How Signatera™ is made and used over time
Signatera™ is personalized first, then monitored with blood draws during follow-up.
Step 1: Your tumor helps build your test
A sample of your tumor tissue (from surgery or biopsy) is used to create a test designed for your cancer’s DNA “fingerprint.”
Step 2: A blood draw checks for ctDNA
A blood sample is used to test for small fragments of tumor DNA (ctDNA) that match your tumor fingerprint.
Step 3: Results can be tracked over time
Your doctor may order repeat testing during follow-up to see if results stay the same or change.

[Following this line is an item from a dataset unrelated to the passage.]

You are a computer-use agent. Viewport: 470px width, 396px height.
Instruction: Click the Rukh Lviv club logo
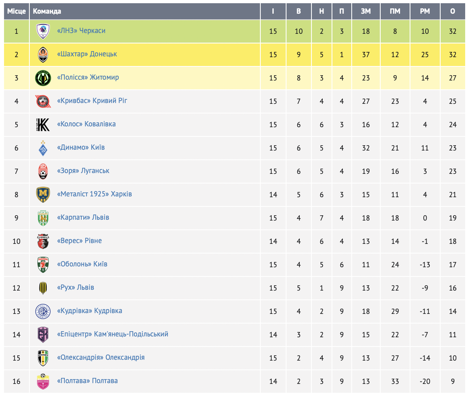[x=43, y=288]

When Signatera™ may be used
Your care team may use Signatera™ at different points in care, such as:
After surgery, to check for molecular residual disease (MRD)
During follow-up, to monitor results over time
During treatment (in some cases), to help track changes in ctDNA alongside scans and other tests
Because the test is personalized, it is first built using tumor tissue. After that, ongoing testing can be done with a blood draw
Common questions about Signatera™ in bile duct cancer (cholangiocarcinoma)
What is Signatera™, and what does ctDNA mean?
Signatera™ is Natera’s personalized ctDNA blood test (also called an MRD test). ctDNA is small pieces of tumor DNA that can sometimes be found in the blood.
Has Signatera™ been studied in bile duct cancer or biliary tract cancers?
Yes. Signatera™ has been evaluated in published studies in biliary tract cancers, including cholangiocarcinoma, such as after surgery and during follow-up monitoring.
Why would my doctor order Signatera™ after surgery for cholangiocarcinoma?
After surgery, cancer can sometimes be present even when early scans look normal. Signatera™ may be used to look for molecular residual disease (MRD), very small fragments of tumor DNA that could suggest a higher risk the cancer may come back.
What does a positive Signatera™ result mean?
A positive result means Signatera™ detected ctDNA in your blood that matches your tumor. In published research in biliary tract cancers, ctDNA detection after surgery and during follow-up has been associated with a higher chance of recurrence and with outcomes over time. A positive result does not replace scans, but it can be a signal your doctor may want to follow closely
What does a negative Signatera™ result mean?
A negative result means ctDNA was not detected at that timepoint. This can be reassuring, but it is not a guarantee. Your doctor may still recommend regular follow-up because ctDNA levels can change over time.
If my scan is clear but Signatera™ is positive, what happens next?
This can happen. ctDNA may sometimes be detected before a recurrence is visible on imaging. Your doctor may repeat the test, move up imaging, or order other evaluations based on your situation. Decisions are made after getting the full clinical picture.
Can Signatera™ be used more than once during surveillance?
Yes. Signatera™ is designed for repeat testing over time (serial monitoring). Some studies in biliary tract cancers evaluated how ctDNA results after surgery and changes over time relate to recurrence risk and outcomes.
Do I need a tumor sample for Signatera™?
Yes. Signatera™ is tumor-informed, meaning tumor tissue is used to build your personalized test. After that, follow-up testing is done with blood draws.
Can Signatera™ help guide decisions about additional treatment after surgery?
It may add information to your doctor’s decision-making. For example, a published case report describes how tumor-informed ctDNA results were used to help guide adjuvant treatment decisions in resected stage III cholangiocarcinoma. Your doctor will still consider your stage, surgical findings, scans, and other tests.
What about different types of cholangiocarcinoma (intrahepatic vs extrahepatic)?
Cholangiocarcinoma includes different subtypes. Published Signatera™ research includes studies in extrahepatic cholangiocarcinoma after surgery and studies evaluating ctDNA in resectable intrahepatic cholangiocarcinoma. Your doctor can help you understand what applies to your diagnosis.
Will Signatera™ replace my CT scans or other follow-up tests?
No. Imaging and clinic visits remain essential. Signatera™ is designed to add another source of information, not replace standard monitoring.